페이지 및 화면 좌표 지정 데이터
>>>
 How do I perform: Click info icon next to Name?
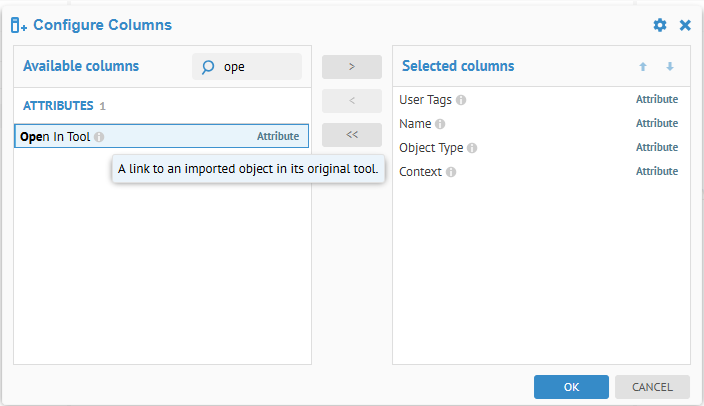440,124
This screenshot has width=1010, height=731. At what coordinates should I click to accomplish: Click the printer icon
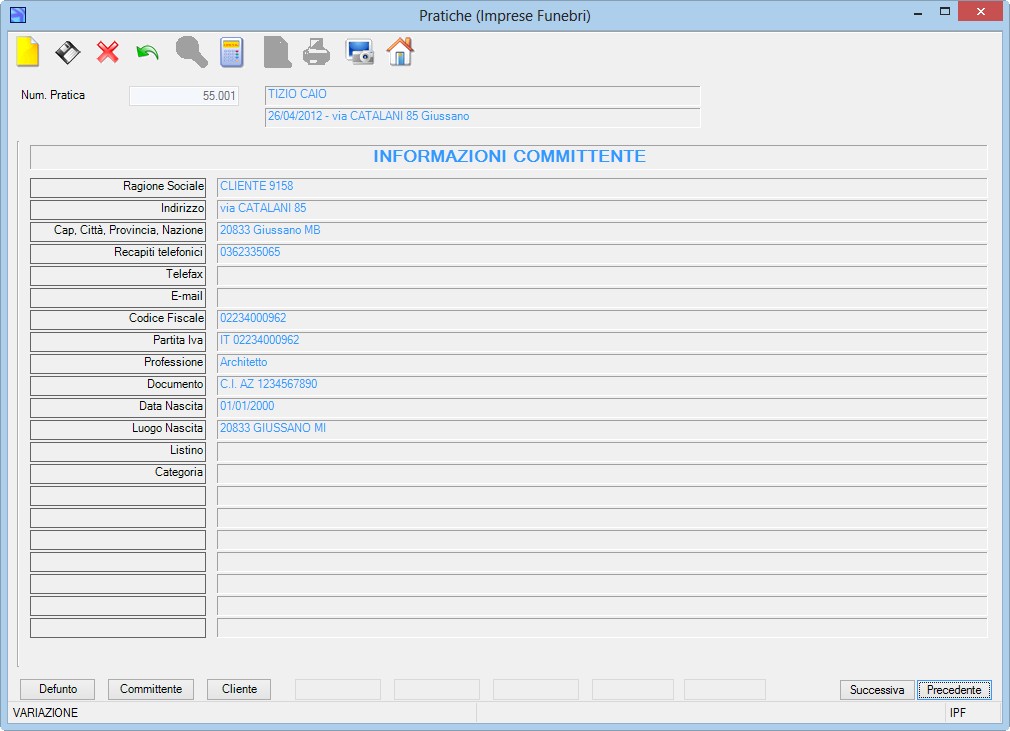pyautogui.click(x=316, y=52)
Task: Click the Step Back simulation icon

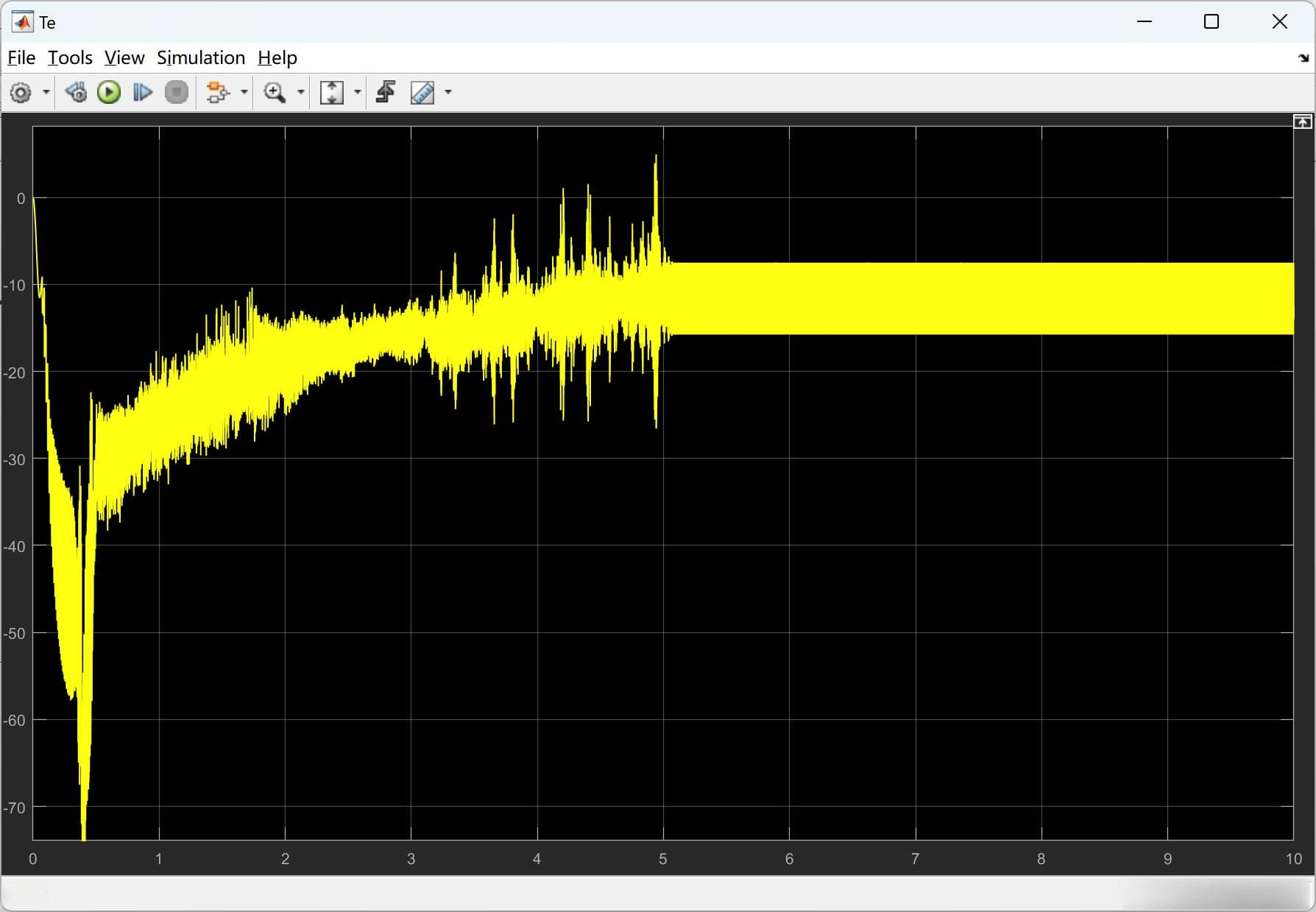Action: click(75, 93)
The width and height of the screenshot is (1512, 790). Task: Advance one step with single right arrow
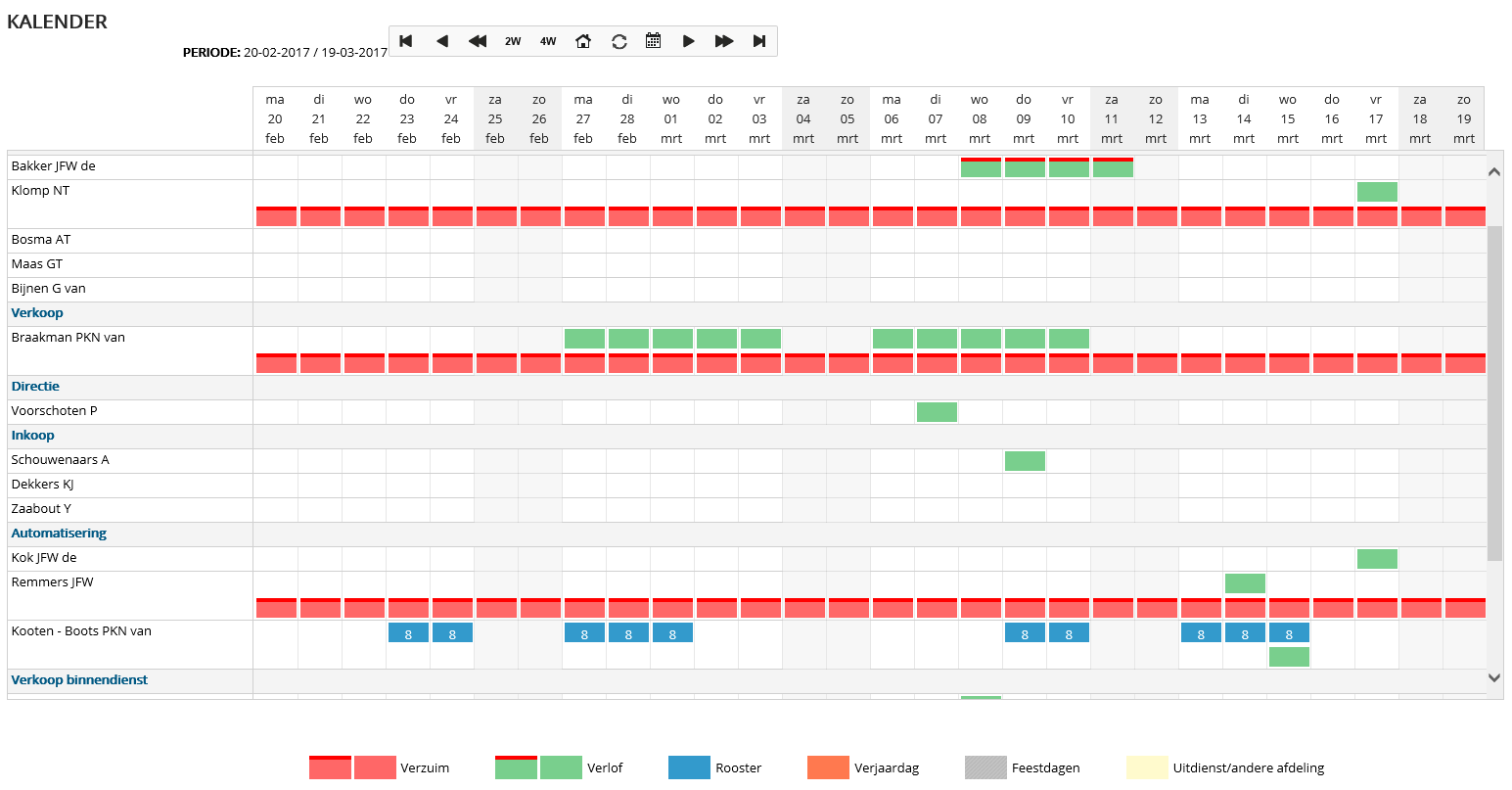click(x=689, y=41)
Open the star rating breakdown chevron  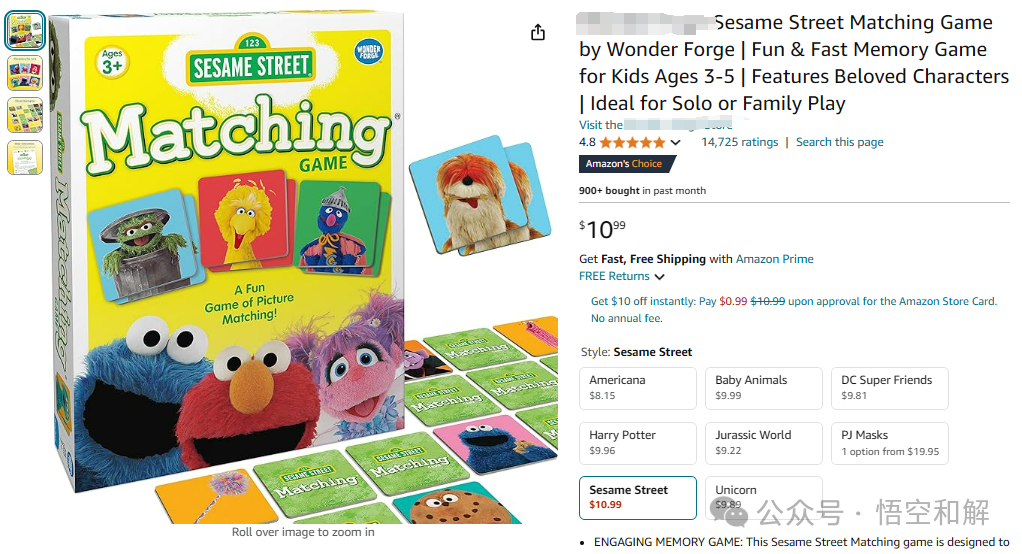tap(675, 142)
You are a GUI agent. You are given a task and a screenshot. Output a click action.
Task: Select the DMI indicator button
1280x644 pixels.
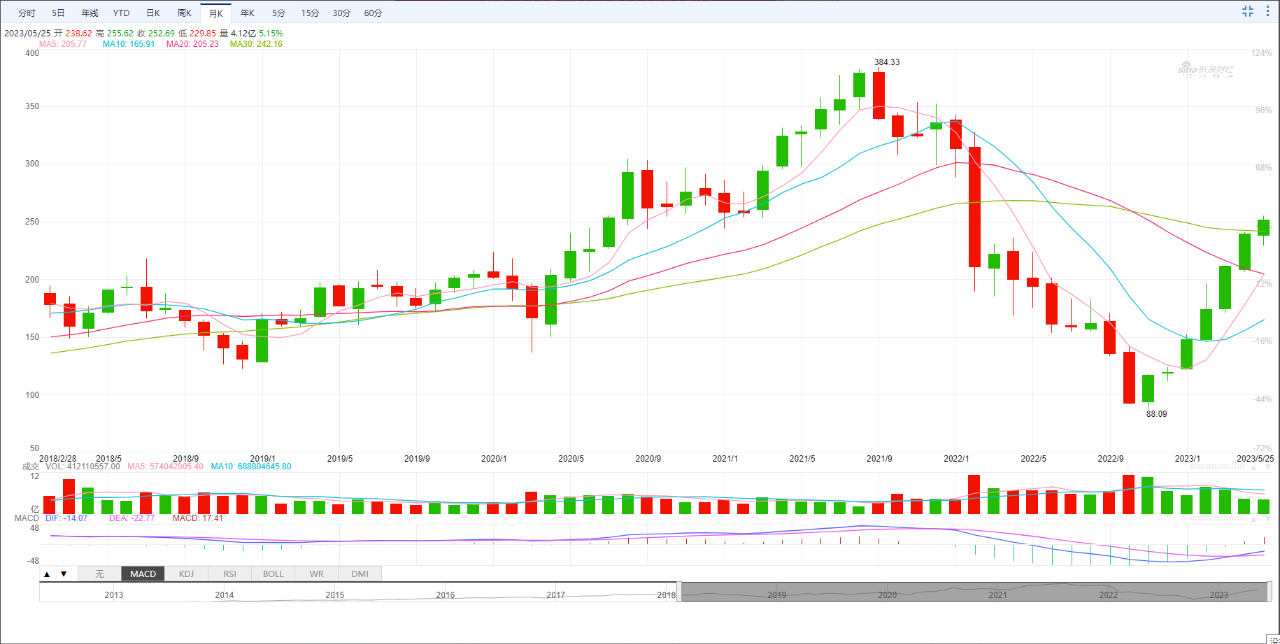[x=360, y=574]
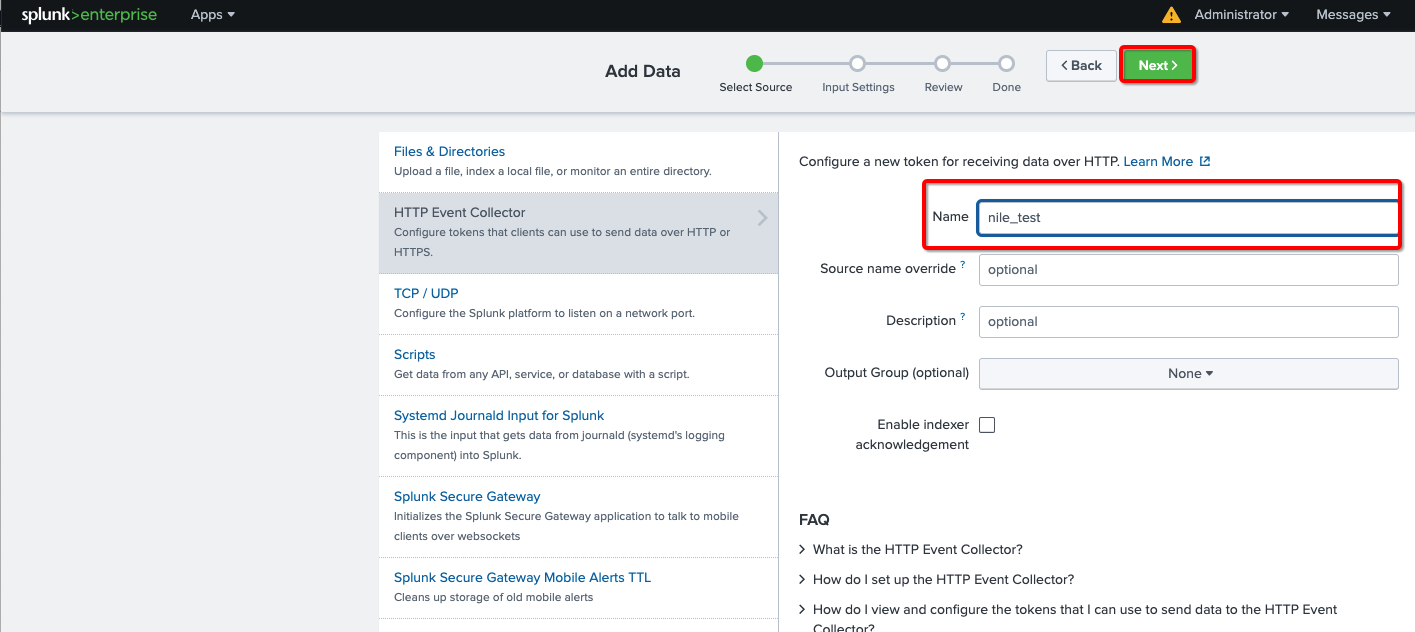Click the Select Source step circle
The width and height of the screenshot is (1415, 632).
click(755, 64)
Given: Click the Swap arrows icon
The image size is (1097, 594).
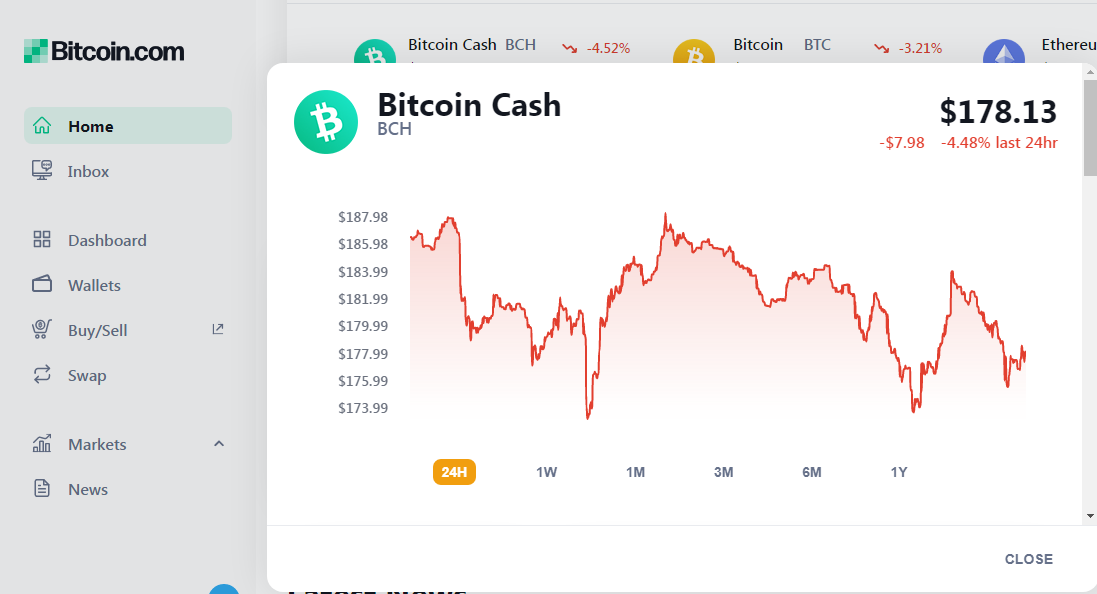Looking at the screenshot, I should [42, 374].

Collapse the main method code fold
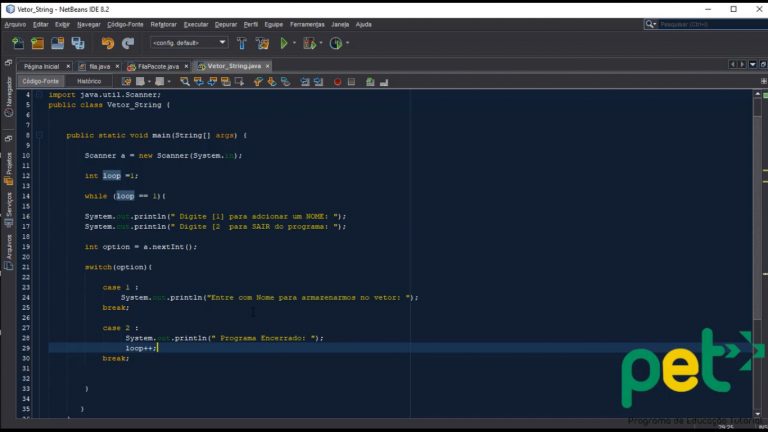(40, 135)
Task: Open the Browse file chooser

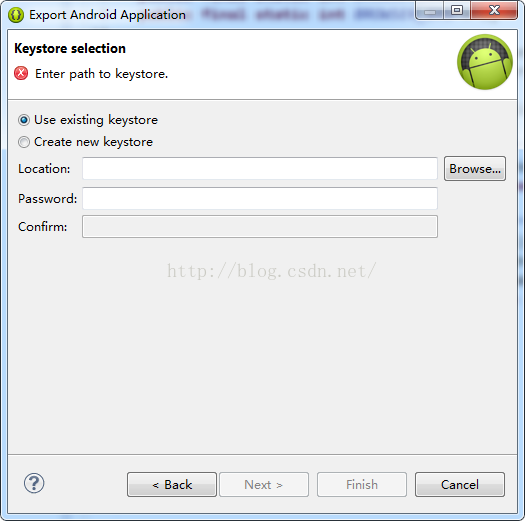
<<<
과제 내용 -
기록 맨 처음부터 "Action: click(75, 93)"가 들어 있는 줄까지, 두 끝 줄을 포함한 부분에서 "icon" 대신 "button" 표현을 넣고 나머지는 그대로 둔 채 다시 적어 주시겠어요? 그림은 답에서 빼 주세요.

전체 답안 -
 How do I perform: Click info button next to Name?
440,124
This screenshot has width=1010, height=731. At what coordinates should I click to accomplish: Click the printer button
pyautogui.click(x=316, y=52)
Task: Click the Step Back simulation button

Action: click(75, 93)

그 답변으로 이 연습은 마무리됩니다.